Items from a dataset
※ ※ ※
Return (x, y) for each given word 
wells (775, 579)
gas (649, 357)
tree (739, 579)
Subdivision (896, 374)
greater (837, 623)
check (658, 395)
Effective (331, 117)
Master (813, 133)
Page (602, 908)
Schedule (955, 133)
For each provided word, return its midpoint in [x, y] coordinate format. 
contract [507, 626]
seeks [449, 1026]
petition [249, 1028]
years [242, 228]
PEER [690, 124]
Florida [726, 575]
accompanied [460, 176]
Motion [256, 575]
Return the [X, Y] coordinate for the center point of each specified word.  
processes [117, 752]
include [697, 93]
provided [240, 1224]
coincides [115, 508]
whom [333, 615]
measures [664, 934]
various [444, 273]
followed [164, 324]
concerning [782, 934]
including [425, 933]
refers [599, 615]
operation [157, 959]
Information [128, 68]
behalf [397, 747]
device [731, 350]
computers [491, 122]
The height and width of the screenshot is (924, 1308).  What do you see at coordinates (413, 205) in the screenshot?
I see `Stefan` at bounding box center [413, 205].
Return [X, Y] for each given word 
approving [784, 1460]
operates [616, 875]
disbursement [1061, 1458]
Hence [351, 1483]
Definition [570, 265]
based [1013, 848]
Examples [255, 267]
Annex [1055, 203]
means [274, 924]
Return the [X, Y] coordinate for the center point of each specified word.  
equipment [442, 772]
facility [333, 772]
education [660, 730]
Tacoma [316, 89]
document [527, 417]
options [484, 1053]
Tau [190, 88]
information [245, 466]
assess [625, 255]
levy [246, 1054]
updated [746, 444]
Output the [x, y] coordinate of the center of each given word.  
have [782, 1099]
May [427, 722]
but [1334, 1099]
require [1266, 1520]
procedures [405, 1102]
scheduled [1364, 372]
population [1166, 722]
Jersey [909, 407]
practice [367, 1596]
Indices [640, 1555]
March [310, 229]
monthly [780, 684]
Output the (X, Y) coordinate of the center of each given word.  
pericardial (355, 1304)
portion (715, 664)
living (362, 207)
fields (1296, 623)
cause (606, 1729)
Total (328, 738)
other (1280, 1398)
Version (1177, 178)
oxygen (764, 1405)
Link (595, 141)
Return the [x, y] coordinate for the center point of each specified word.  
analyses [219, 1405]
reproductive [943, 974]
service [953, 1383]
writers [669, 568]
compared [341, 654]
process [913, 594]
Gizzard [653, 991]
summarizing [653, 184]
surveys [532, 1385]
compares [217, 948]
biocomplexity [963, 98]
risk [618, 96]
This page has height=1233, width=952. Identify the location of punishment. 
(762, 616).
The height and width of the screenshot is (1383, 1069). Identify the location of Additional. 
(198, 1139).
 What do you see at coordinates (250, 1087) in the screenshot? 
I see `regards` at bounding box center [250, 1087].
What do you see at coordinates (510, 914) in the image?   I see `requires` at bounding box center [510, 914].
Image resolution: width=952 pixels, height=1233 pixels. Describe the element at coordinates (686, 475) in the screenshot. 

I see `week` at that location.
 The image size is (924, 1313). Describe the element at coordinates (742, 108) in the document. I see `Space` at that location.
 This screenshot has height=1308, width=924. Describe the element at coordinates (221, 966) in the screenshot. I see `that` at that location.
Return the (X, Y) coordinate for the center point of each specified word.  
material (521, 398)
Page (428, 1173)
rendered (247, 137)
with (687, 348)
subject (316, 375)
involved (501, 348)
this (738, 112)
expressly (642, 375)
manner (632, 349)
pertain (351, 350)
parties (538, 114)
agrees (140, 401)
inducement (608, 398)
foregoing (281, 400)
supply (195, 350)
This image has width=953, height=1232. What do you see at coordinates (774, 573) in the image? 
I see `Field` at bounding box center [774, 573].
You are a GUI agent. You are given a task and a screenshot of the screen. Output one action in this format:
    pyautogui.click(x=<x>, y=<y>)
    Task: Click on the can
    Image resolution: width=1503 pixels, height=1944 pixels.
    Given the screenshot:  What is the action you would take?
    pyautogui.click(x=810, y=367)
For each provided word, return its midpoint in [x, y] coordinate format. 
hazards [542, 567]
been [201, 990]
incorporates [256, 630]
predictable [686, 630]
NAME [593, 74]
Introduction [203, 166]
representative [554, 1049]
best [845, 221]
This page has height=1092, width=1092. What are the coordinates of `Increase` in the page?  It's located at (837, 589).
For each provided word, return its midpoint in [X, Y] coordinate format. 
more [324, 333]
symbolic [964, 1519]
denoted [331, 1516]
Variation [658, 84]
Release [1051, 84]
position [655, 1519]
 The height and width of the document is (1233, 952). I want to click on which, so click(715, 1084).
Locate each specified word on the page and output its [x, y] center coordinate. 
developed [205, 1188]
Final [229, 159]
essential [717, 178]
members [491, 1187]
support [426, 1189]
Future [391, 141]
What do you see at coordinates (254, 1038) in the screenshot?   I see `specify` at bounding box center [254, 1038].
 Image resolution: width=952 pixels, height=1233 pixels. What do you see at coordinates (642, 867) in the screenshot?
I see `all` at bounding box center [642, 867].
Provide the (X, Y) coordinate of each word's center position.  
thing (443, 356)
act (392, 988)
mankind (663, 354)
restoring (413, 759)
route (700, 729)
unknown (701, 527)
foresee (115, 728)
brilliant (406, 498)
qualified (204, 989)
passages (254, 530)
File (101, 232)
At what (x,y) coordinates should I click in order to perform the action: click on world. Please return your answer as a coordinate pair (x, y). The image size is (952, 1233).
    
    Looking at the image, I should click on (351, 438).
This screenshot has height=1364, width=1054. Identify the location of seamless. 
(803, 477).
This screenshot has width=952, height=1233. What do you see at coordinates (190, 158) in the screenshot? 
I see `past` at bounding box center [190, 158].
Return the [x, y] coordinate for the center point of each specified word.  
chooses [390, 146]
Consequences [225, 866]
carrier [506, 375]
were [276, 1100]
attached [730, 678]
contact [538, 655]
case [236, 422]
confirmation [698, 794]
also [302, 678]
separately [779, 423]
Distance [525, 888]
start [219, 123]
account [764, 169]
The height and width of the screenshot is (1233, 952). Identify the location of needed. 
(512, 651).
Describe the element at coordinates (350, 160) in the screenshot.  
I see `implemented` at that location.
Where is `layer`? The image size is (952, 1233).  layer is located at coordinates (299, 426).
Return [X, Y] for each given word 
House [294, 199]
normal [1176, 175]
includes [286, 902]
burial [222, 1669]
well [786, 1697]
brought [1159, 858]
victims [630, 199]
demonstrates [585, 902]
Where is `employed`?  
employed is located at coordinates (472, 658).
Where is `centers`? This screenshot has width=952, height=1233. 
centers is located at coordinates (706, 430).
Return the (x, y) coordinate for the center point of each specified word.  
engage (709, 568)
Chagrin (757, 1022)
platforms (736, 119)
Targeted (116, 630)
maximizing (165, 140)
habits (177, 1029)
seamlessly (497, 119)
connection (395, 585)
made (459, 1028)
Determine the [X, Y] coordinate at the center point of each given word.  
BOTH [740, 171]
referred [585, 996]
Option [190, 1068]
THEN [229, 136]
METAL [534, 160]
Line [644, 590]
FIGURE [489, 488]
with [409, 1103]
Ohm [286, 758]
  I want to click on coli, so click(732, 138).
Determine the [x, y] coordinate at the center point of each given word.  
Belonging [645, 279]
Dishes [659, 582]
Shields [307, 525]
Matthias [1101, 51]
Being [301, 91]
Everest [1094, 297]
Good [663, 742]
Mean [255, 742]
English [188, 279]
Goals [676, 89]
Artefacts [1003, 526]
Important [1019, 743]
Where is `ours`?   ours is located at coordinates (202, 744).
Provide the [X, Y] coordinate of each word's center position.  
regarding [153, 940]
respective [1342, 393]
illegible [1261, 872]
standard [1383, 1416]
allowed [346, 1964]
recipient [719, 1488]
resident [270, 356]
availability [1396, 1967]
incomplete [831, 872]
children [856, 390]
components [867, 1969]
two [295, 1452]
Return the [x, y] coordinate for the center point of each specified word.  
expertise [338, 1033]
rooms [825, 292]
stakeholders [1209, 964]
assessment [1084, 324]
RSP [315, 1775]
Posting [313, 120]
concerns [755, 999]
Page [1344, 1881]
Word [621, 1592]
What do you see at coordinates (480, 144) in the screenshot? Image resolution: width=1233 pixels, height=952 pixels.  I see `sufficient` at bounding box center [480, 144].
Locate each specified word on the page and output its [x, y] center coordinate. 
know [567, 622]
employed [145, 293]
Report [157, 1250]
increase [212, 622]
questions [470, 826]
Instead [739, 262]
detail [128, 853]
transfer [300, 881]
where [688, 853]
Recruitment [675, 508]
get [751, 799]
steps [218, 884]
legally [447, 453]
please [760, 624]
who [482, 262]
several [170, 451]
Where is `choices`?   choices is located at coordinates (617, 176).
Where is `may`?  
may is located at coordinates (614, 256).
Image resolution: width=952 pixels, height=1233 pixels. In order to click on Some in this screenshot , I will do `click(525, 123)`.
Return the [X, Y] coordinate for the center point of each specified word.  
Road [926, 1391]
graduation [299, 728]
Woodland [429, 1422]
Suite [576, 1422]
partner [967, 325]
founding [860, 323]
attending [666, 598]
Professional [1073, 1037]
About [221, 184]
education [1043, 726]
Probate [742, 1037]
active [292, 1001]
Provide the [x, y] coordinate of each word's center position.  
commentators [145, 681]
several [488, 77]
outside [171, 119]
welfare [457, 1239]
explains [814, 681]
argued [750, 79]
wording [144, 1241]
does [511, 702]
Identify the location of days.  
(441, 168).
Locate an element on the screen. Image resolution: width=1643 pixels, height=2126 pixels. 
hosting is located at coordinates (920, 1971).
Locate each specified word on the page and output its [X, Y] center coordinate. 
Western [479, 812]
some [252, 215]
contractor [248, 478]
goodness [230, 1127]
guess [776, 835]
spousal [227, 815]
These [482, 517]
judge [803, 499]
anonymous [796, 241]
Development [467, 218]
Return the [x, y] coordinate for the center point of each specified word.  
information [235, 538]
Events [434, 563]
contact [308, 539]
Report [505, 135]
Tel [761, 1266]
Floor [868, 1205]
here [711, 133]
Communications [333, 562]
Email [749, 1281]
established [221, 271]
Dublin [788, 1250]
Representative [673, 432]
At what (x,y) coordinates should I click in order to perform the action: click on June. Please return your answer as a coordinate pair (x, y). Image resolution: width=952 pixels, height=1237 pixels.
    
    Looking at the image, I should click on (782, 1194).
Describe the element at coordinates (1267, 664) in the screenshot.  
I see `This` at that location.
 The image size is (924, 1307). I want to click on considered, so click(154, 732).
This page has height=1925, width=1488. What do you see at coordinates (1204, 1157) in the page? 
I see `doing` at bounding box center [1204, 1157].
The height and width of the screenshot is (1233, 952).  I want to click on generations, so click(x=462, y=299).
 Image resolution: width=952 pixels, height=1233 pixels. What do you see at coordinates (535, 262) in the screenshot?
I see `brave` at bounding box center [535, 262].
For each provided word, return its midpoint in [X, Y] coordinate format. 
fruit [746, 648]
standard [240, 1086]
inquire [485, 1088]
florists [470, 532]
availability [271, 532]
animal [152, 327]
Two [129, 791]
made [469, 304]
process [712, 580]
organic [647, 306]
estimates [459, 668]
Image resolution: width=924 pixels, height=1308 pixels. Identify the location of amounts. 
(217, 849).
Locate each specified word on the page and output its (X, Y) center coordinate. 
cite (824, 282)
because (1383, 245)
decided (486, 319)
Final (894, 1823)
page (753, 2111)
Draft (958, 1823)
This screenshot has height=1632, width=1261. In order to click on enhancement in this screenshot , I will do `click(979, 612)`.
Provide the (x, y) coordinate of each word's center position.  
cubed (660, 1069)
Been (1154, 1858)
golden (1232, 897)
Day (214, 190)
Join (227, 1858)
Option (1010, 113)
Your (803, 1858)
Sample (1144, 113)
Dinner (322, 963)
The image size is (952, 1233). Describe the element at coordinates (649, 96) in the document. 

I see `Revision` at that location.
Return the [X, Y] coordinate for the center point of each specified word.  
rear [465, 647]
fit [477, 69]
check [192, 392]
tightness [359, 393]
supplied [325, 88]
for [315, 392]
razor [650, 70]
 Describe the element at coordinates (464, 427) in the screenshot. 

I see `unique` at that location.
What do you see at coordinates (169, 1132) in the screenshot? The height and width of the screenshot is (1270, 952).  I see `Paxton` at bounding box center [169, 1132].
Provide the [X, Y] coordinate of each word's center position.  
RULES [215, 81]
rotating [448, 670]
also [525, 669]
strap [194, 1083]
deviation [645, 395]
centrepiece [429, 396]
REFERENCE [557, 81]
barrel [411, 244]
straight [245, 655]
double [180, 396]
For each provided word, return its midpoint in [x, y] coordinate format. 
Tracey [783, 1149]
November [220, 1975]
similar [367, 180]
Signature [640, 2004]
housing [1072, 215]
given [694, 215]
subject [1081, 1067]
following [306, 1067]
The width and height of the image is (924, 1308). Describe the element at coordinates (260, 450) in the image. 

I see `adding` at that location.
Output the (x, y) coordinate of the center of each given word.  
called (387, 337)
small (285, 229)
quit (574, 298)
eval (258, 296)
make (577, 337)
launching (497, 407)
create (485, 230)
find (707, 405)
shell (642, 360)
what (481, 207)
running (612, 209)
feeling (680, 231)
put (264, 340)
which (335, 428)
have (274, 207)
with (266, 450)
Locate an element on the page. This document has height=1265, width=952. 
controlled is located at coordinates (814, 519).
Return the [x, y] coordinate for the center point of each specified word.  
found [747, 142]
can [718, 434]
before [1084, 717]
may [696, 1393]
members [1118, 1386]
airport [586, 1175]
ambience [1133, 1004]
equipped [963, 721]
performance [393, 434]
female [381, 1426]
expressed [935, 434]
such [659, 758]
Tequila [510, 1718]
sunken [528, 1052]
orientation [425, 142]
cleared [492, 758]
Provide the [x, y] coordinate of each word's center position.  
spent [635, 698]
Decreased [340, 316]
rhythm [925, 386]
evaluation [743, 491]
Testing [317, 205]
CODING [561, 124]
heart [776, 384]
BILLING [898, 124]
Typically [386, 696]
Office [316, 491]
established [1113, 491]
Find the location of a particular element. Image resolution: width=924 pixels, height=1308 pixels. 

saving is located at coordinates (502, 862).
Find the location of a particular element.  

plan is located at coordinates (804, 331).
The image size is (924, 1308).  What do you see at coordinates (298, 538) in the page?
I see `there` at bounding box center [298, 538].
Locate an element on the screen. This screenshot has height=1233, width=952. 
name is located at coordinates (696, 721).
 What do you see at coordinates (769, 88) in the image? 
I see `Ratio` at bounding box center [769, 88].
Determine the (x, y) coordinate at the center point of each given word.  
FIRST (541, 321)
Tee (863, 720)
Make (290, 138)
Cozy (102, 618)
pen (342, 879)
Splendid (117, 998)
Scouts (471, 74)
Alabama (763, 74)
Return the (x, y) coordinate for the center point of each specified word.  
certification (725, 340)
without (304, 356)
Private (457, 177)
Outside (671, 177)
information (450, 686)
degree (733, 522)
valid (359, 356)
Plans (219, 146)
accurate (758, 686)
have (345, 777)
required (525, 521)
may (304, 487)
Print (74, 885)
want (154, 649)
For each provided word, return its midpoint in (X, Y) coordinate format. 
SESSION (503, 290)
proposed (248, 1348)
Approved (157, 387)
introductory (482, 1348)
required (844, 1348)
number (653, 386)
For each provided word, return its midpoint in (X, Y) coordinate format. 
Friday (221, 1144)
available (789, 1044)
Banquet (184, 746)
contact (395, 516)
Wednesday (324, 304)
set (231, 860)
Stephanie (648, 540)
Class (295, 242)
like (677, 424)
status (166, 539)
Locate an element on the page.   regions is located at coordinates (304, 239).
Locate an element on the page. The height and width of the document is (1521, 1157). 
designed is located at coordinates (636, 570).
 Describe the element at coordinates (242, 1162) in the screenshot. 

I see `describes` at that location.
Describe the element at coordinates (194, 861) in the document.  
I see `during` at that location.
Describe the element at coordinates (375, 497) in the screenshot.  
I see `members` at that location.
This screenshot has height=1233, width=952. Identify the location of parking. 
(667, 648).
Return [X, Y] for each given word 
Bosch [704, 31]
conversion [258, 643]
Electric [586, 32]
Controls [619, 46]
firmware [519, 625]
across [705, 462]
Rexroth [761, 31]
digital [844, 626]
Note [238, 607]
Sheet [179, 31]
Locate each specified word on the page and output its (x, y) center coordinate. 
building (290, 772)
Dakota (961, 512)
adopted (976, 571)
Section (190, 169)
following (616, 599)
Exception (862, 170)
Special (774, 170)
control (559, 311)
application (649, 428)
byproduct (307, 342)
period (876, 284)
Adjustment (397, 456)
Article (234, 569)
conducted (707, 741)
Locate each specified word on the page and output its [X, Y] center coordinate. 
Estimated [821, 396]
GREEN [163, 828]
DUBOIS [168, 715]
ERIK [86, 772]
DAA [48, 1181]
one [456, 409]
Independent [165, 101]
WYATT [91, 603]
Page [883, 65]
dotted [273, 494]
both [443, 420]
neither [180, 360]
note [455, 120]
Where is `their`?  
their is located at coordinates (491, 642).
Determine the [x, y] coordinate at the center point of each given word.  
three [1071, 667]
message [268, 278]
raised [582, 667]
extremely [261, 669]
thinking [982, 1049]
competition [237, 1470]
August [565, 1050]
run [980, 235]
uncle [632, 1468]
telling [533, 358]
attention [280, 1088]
※ ※ ※
What you need to do
Render everything in the data from the line containing "This image has" down to the line containing "pyautogui.click(x=810, y=367)" as a Markdown table with the columns Row and Line, one row per line and blank lines left out.

Full solution
| Row | Line |
|---|---|
| 1 | This image has width=953, height=1232. What do you see at coordinates (774, 573) in the image?  |
| 2 | I see `Field` at bounding box center [774, 573]. |
| 3 | You are a GUI agent. You are given a task and a screenshot of the screen. Output one action in this format: |
| 4 |     pyautogui.click(x=<x>, y=<y>) |
| 5 |     Task: Click on the can |
| 6 |     Image resolution: width=1503 pixels, height=1944 pixels. |
| 7 |     Given the screenshot:  What is the action you would take? |
| 8 |     pyautogui.click(x=810, y=367) |